Other insurers won't even bother asking for rate hikes. Instead companies such as America's largest insurer, UnitedHealthcare, has said it plans to leave the exchanges in 2017 in Texas and most other states, has predicted it will lose about $650 million in the Affordable Care Act marketplace this year. Humana warned earlier this month it plans "a number of changes … to address the significant risk selection issues we have and continue to face." The company reported a 46 percent loss in the first quarter of 2016, but analysts have said some that is due to expenses involved in a takeover bid by Aetna. Cigna has called its participation in the exchanges "contingent upon future market conditions and approval of our regulatory filings," according to a previous email to the Chronicle.

To be sure, this won't be Blue Cross and Blue Shield's first rate hike request. Last year Blue Cross and Blue Shield of New Mexico, a division of the same parent company of Blue Cross and Blue Shield of Texas, asked for a 51 percent rate increase for its exchange plans. When New Mexico insurance officials refused, the company withdrew all individual plans from the state.

Withdrawing from Texas, which is the health-care law's third-largest market behind Florida and California, may be more problematic for all involved..

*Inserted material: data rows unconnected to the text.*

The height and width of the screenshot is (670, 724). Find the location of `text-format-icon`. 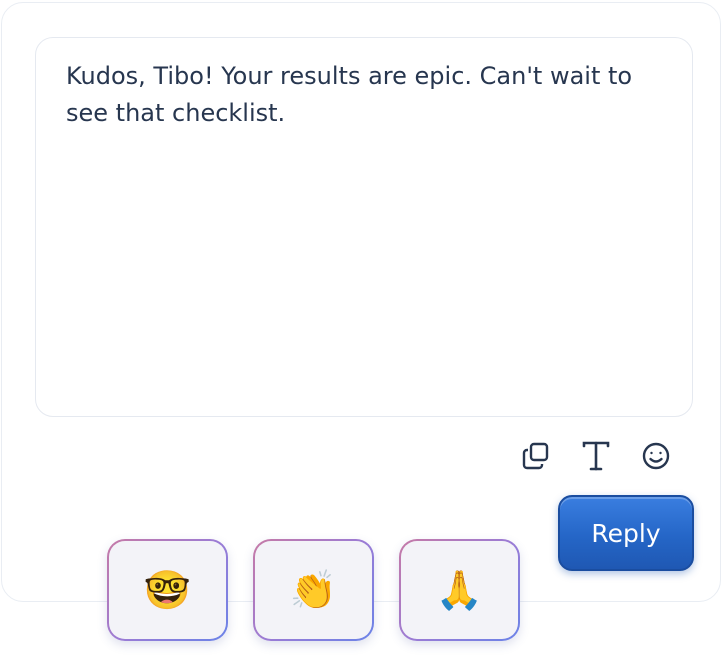

text-format-icon is located at coordinates (596, 456).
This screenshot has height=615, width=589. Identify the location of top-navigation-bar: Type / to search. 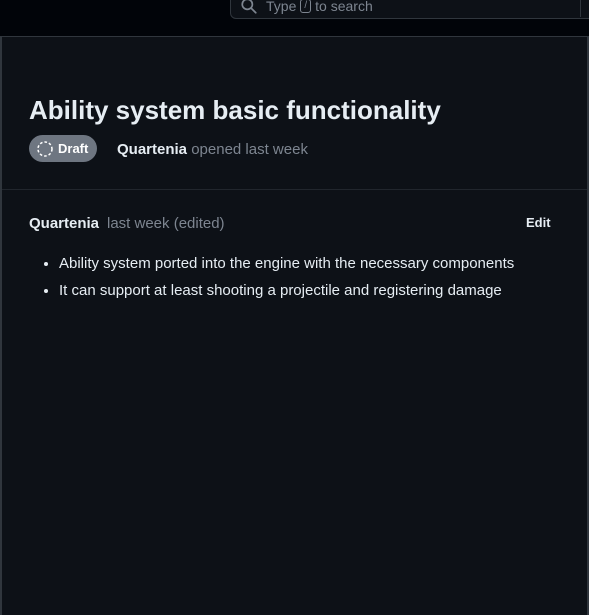
(294, 18).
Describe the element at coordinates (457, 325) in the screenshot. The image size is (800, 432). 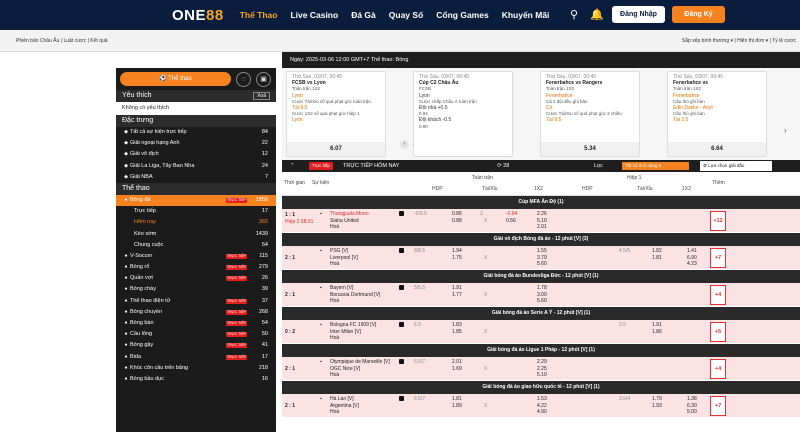
I see `full-hdp-home: 1.83` at that location.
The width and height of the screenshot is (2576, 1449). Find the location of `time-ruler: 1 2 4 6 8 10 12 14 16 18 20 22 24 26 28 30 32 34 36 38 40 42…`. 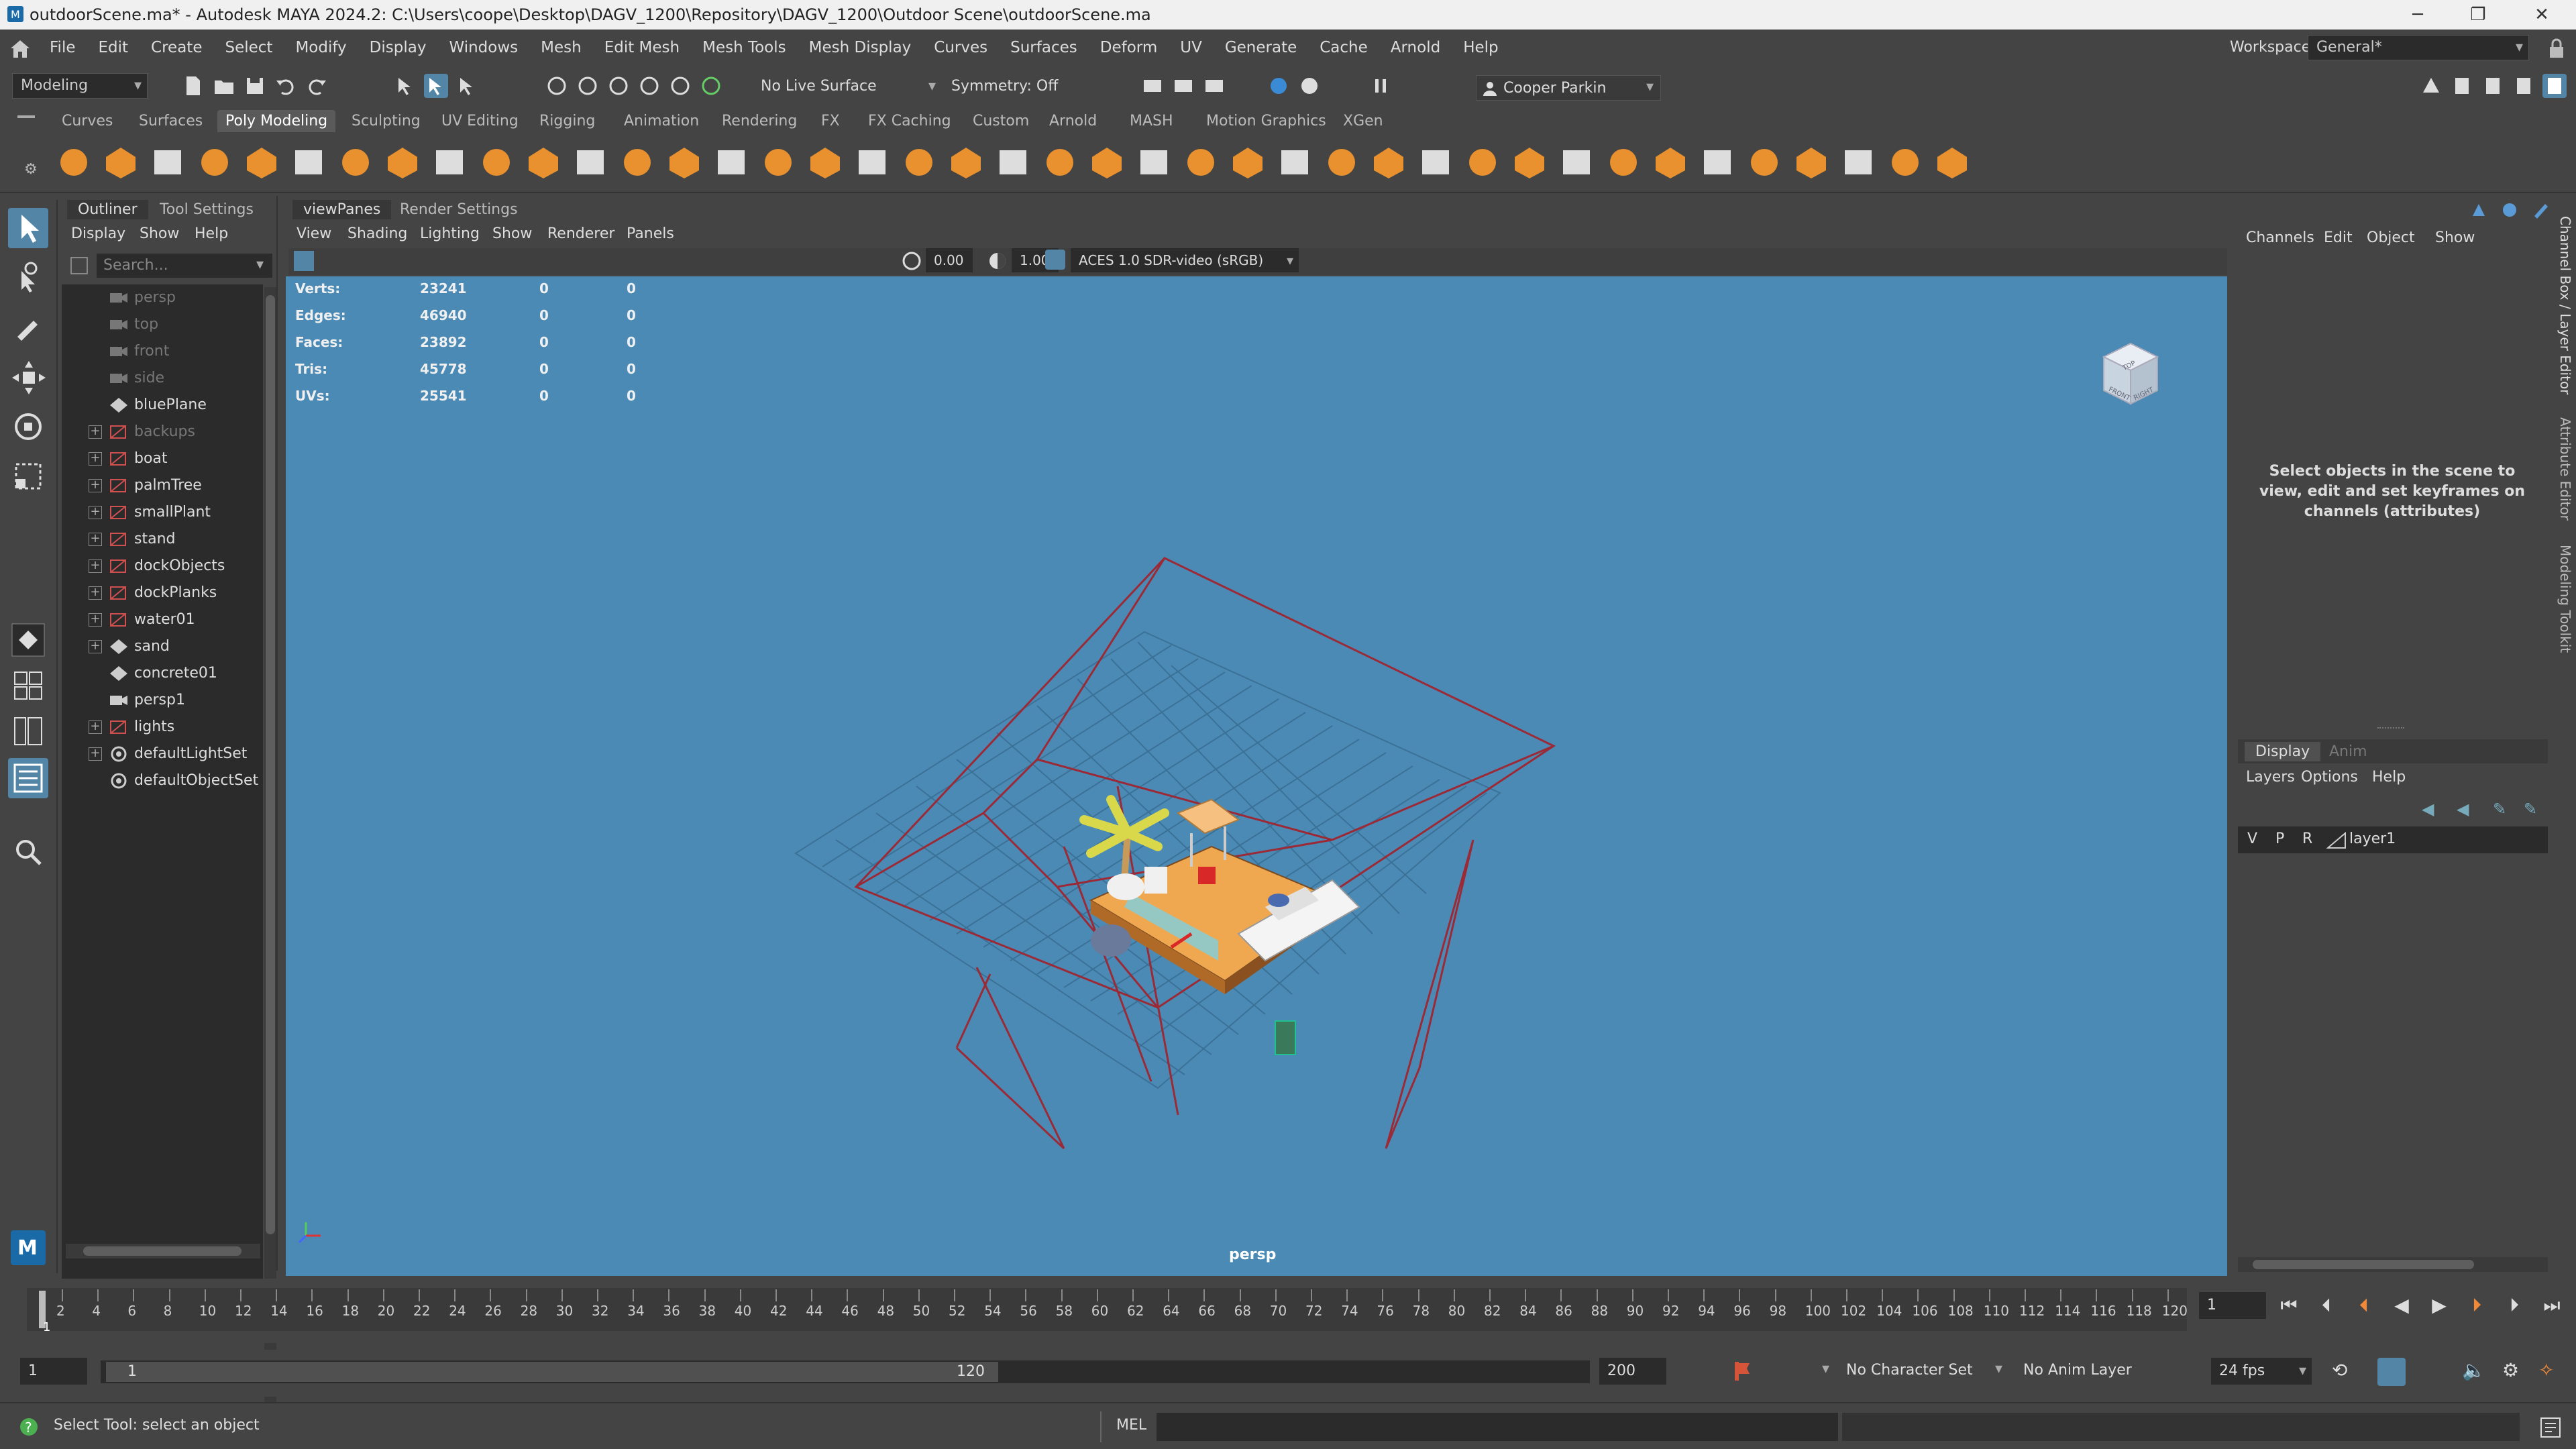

Meanwhile, the government, realizing it has made a big mistake, is putting the onus on "the people" to push back:

Wichita Falls insurance broker Kelly Fristoe told the Associated Press that people in rural areas of Texas will be the hardest hit by the rate increase because Blue Cross and Blue Shield is often the only option in remote areas. Pogue said insurance regulators in many other states are more aggressive against large rate increases. "We need people who can push back in Texas," she said.

Yes, the people - many of whom can not afford a 60% surge in their insurance costs - will push back, and it will be the only way they can: with their wallet. Which means either billions in diposable income will be removed from other sector of the economy (leaving economists stumped why retail spending is plunging) or will be forced spend much more on Obamacare. The silver lining: healthcare spending is on pace to surpass housing as the single biggest contributor to GDP. A few more quarters of Obamacare and it will be there.